- The Washington Times - Sunday, July 29, 2001

If there’s such a thing as a Toughest Man in the World contest, allow me to nominate a fellow who will make all others pale by comparison. He’s the uncle of the 10-year-old Florida boy who was attacked by a bull shark a month or so ago.

Jiminy Christmas, friends, that man saw what was happening, ran into the shallow ocean surf, grabbed more than 200 pounds of muscled dynamite and wrestled it onto dry beach sand, where the toothsome critter soon lay helpless. A daring fireman eventually pulled the boy’s severed arm from the fish’s mouth.

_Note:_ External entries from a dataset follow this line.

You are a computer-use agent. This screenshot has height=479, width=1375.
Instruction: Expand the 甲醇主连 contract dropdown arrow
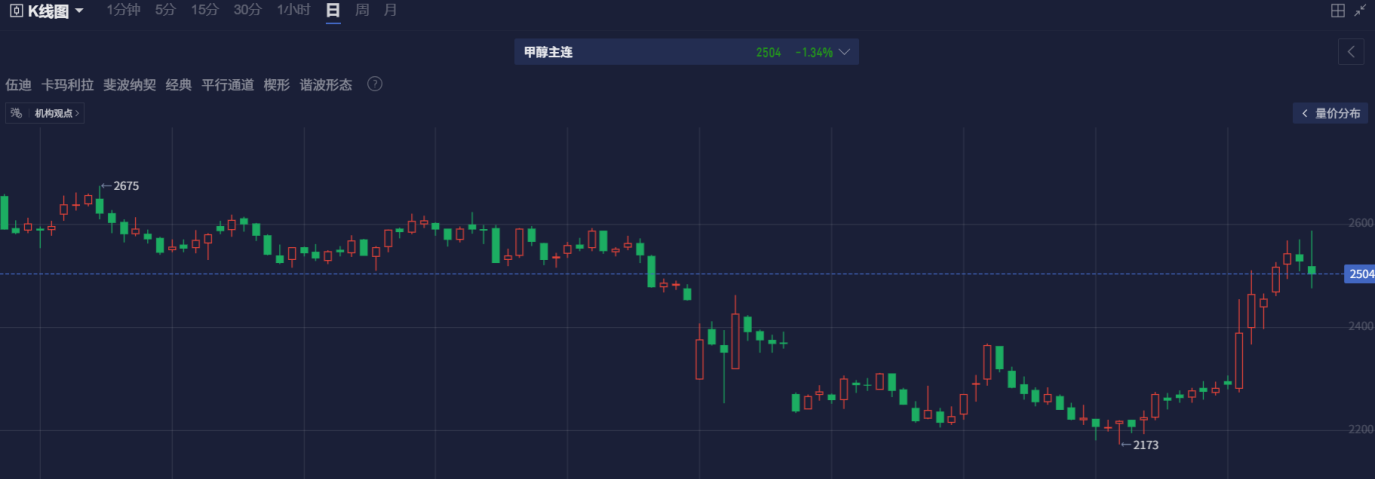(845, 52)
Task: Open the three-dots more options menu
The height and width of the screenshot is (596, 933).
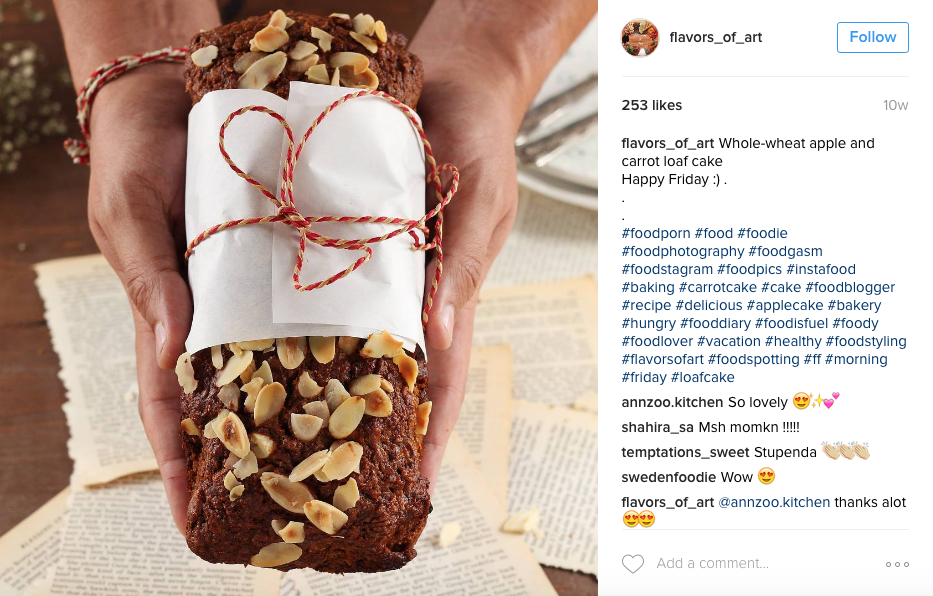Action: (897, 564)
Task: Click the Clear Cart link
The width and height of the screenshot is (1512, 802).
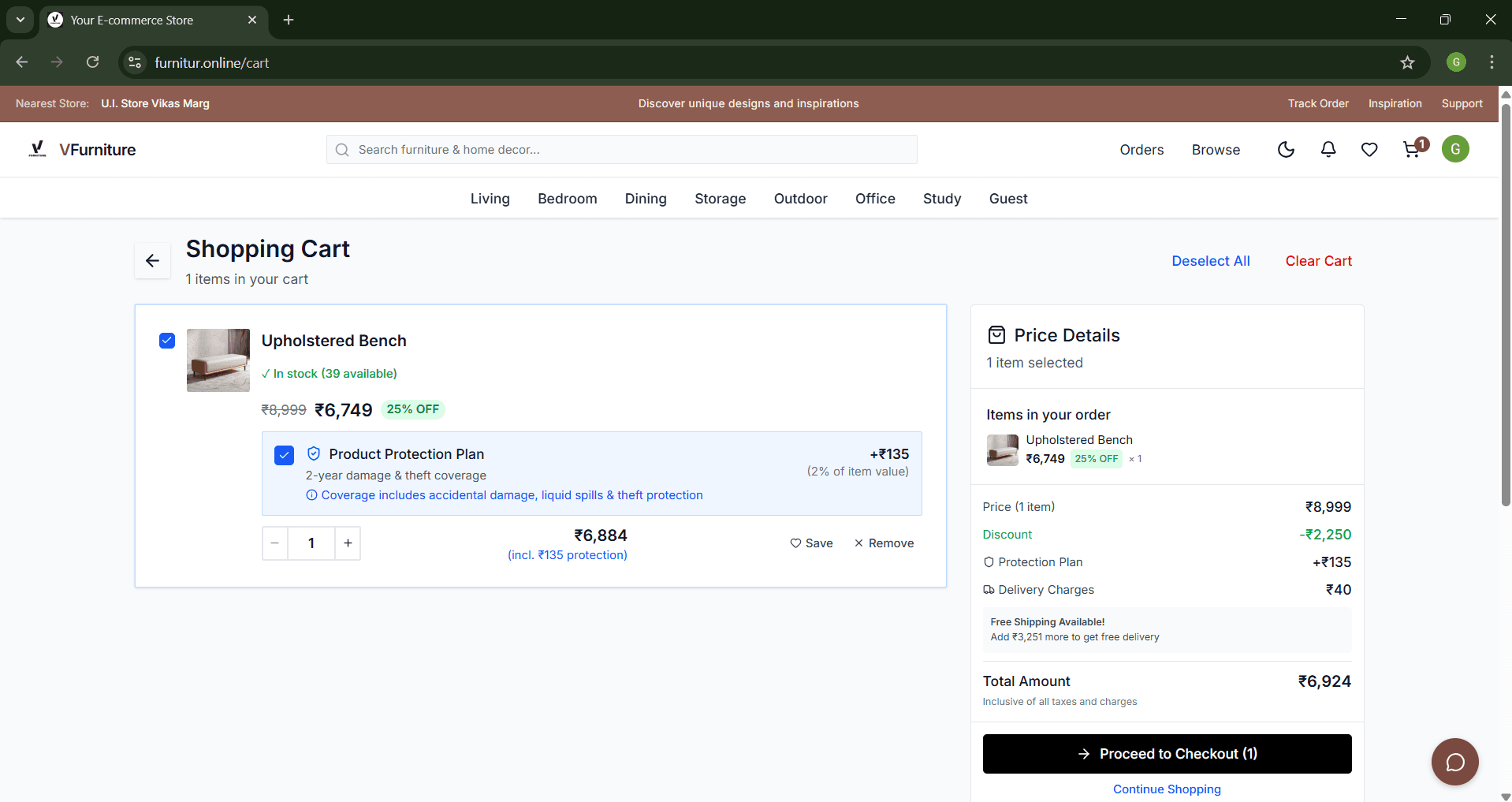Action: pyautogui.click(x=1318, y=260)
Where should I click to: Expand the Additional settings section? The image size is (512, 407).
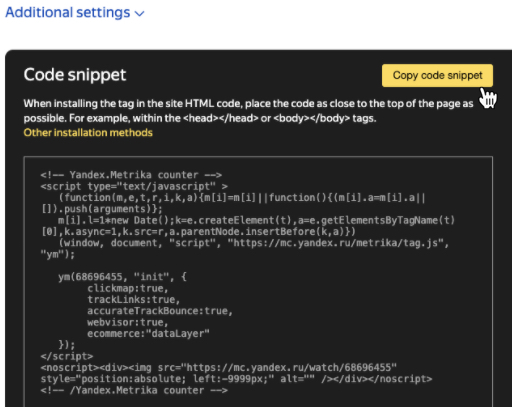(x=75, y=13)
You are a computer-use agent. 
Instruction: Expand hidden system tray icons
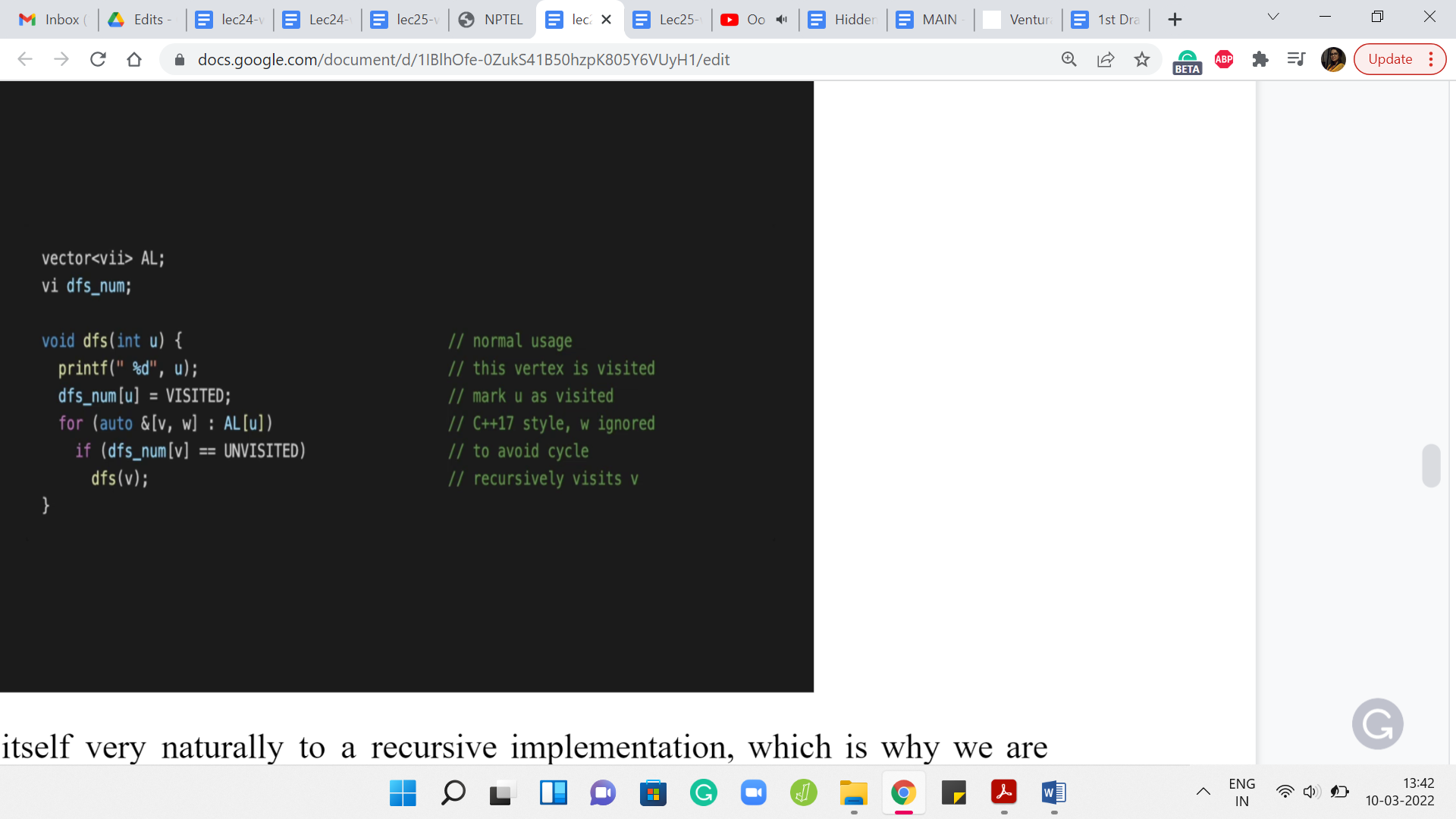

Skilled surgeons reattached the boy’s arm, and last we heard he was doing fine.

Hooray for the uncle, the fire/ rescue people and the medical staff at the hospital.

As a fellow who earns his keep in the outdoors, in well over 30 years on the job there have been times when things got a little out of hand, so the incredibly brave act by the boy’s uncle is particularly appreciated.

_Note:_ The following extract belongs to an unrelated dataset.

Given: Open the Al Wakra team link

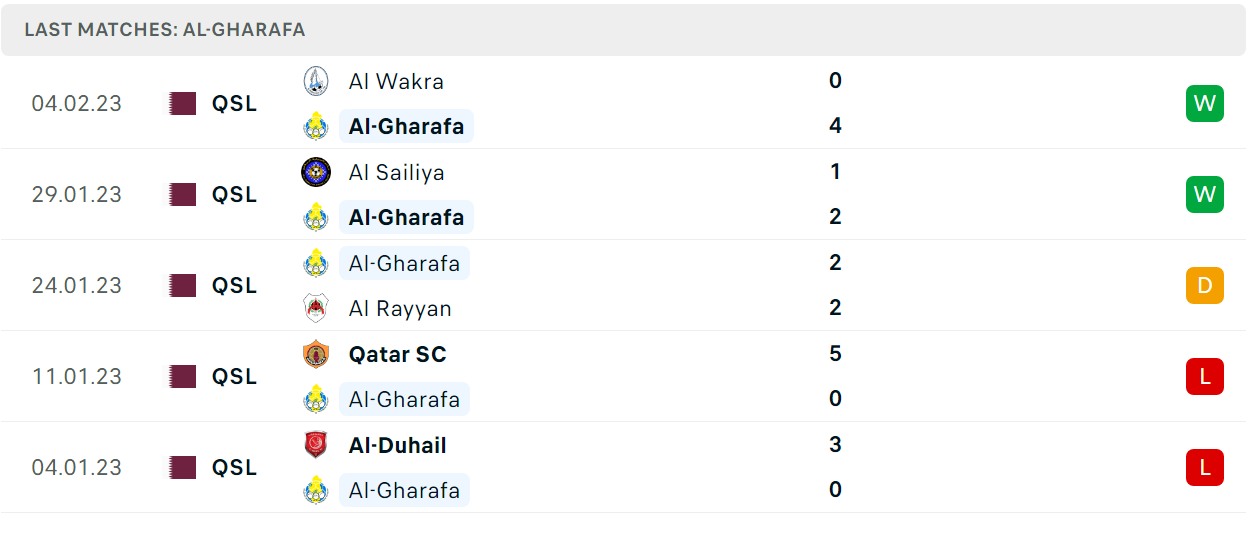Looking at the screenshot, I should pyautogui.click(x=396, y=81).
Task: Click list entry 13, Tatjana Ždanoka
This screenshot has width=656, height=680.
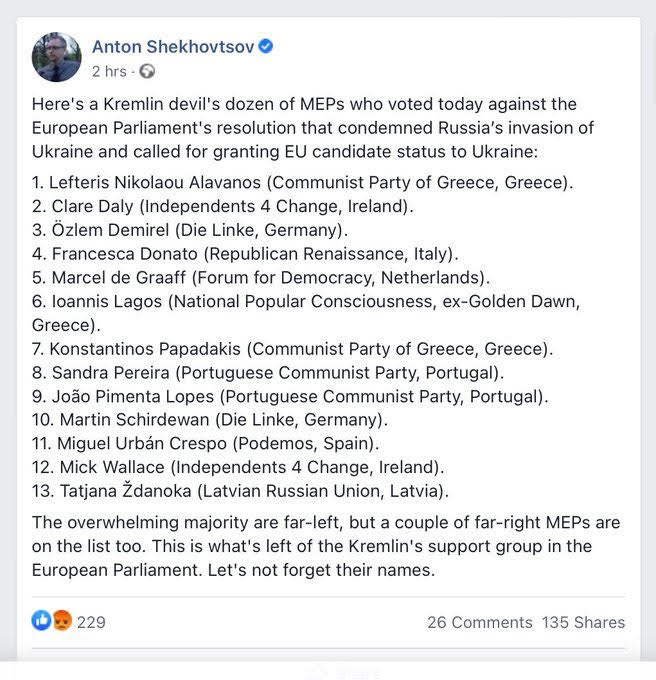Action: 241,491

Even though precise remarks made over 20 years ago can’t be remembered, I easily recall traveling with my friend Jim Blum to the Outer Banks of North Carolina for several days of late autumn surf fishing.

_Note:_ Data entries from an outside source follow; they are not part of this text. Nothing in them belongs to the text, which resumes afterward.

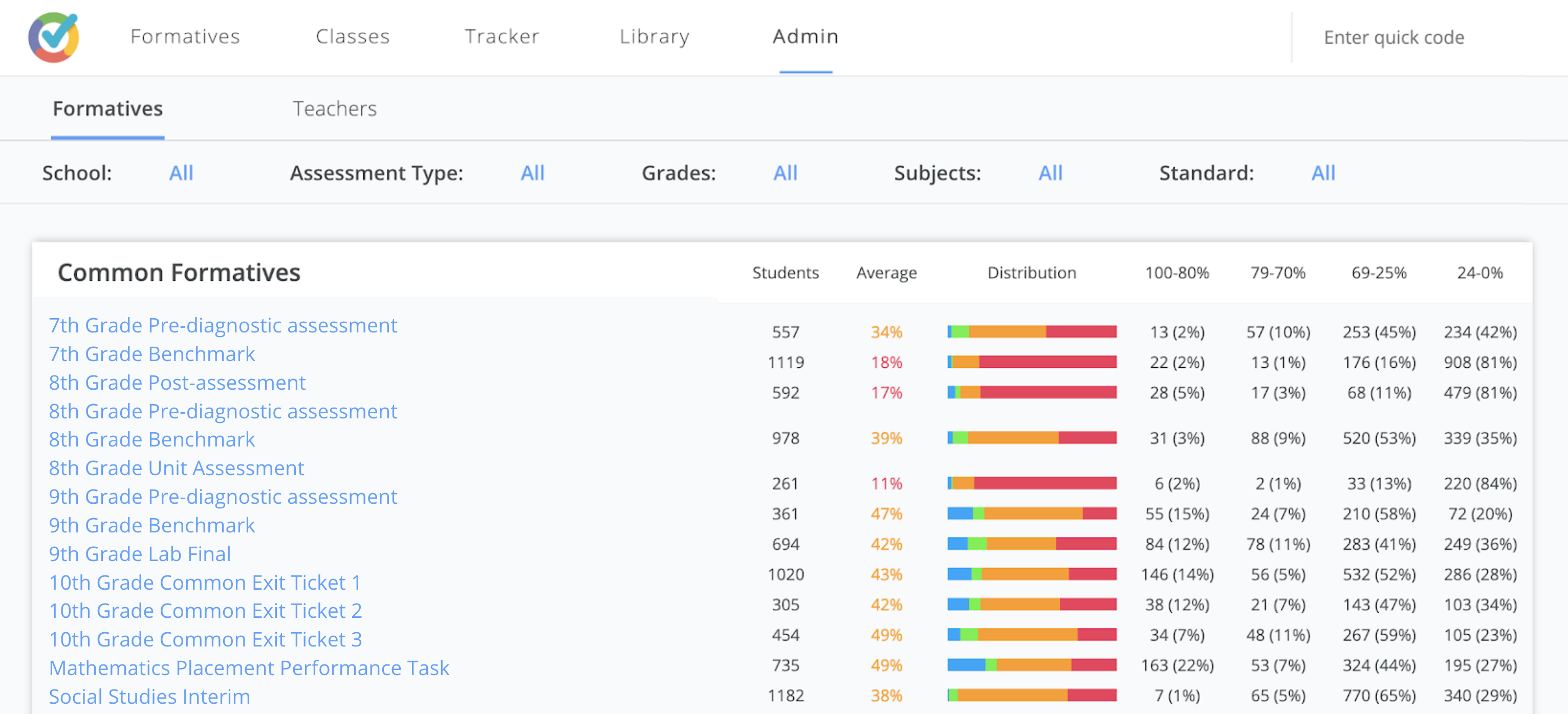The image size is (1568, 714).
Task: Expand the Grades filter set to All
Action: (785, 173)
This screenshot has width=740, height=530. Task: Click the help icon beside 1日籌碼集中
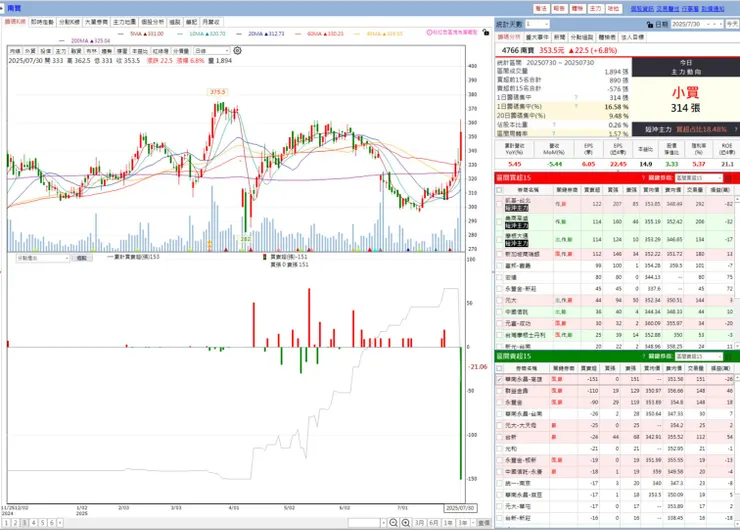point(576,97)
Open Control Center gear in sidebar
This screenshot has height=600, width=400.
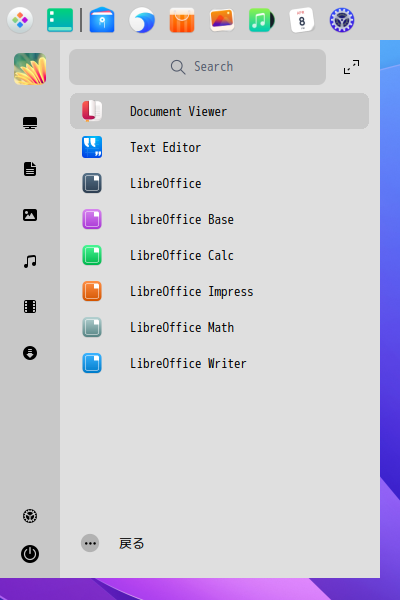(x=30, y=516)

Jim and I were standing waist deep in the surf, dozens of other anglers to our left and right, when one of the men shouted something about nearly being knocked down by a hard object. He looked and suddenly saw a large shark depart, then twist in an oncoming breaker and return, probably attracted by all the fresh-cut fish bait we were using.

On its second incursion into shallow surf waters, the shark’s tail probably inadvertently slapped either Jim’s or another man’s leg, I can’t remember. I do remember all of us having a biblical experience. We practically walked on water getting away from the shark.

Minutes later, surf fishing guide Ken Lauer, aware that hungry sharks in the shallows can be caught rather easily, rigged a -inch-thick rope with gang hooks the size of a man’s open hand, pierced fresh bluefish chunks onto the hook points and sailed about 40 feet of the baited rope into the breakers. He shouted for all of us to hold onto the remaining coil of rope and wait.

Less than three minutes went by before our gang was pulled forward by the unseen shark, which now had swallowed the bluefish-covered hook barbs.

The lead man on the rope, Lauer, pulled back as hard as he could and shouted, “We got him. Run him up onto the sand.”

Five or six of us slid a 300-pound lemon shark onto dry land where it soon flopped about. Somehow, Lauer was able to rebait another hook, retie it, and toss it back into the surf.

“Lemon sharks often travel in pairs,” he yelled over the din of the surf. “Let’s see if we can get the other one.”

We did. It weighed more than 200 pounds.

“Let the fishing resume,” Lauer said, mindful that lemon sharks can present some danger to wading fishermen. Of course, there might be some people who will point out that lemon sharks are not considered dangerous.

Yeah, neither are bull sharks of the type that grabbed the Florida youngster.

Neither are alligators, but tell that to the families of children who over the years saw alligators attack their kids as they walked along the edges of farm ponds or backwater bayous. It’s happened in Florida and Louisiana. In fact, an unprovoked alligator attack on an adult occurred in Florida last Tuesday.

It’s one more reason why Jack Reed of Hartwood, Va., is on my “tough guy” nominating list after an incident a few years ago.

Reed never having seen, let alone been close to, an adult alligator in the wild was standing behind me in an aluminum boat in the lower end of Santee-Cooper’s Lake Moultrie in South Carolina when I spotted a large ‘gator resting on a sun-baked sand spit.

I wanted photos and Reed, awed and unsure about being in the alligator’s presence, never said a fearful word when I slowly motored toward the reptile to get a close-up photo. Without reluctance, Reed even handed me my camera bag containing spare lenses.

I clicked the shutter once, twice, but by the third time the scaly thing slid off the bank into the water and, inexplicably, came straight for us. I turned the boat as fast as I could, Reed far calmer than I was, got out of the area. The ‘gator went in the other direction.

“Whew, that was close,” I said and smiled at Jack, who stood there and looked at me, then simply stated, “Let’s not do that again, OK?”

I didn’t.

But once I was spending a day in a boat with a pro bass angler in Louisiana’s Atchafalaya Swamp when a cottonmouthed moccasin fell from a waterlogged bush into our boat and it became our unpleasant duty to flip the arm-thick snake back into the swamp water, using small sculling paddles. It was a goose bump-raising experience because this poisonous critter could have done some real damage and we were far from a place that could provide medical attention.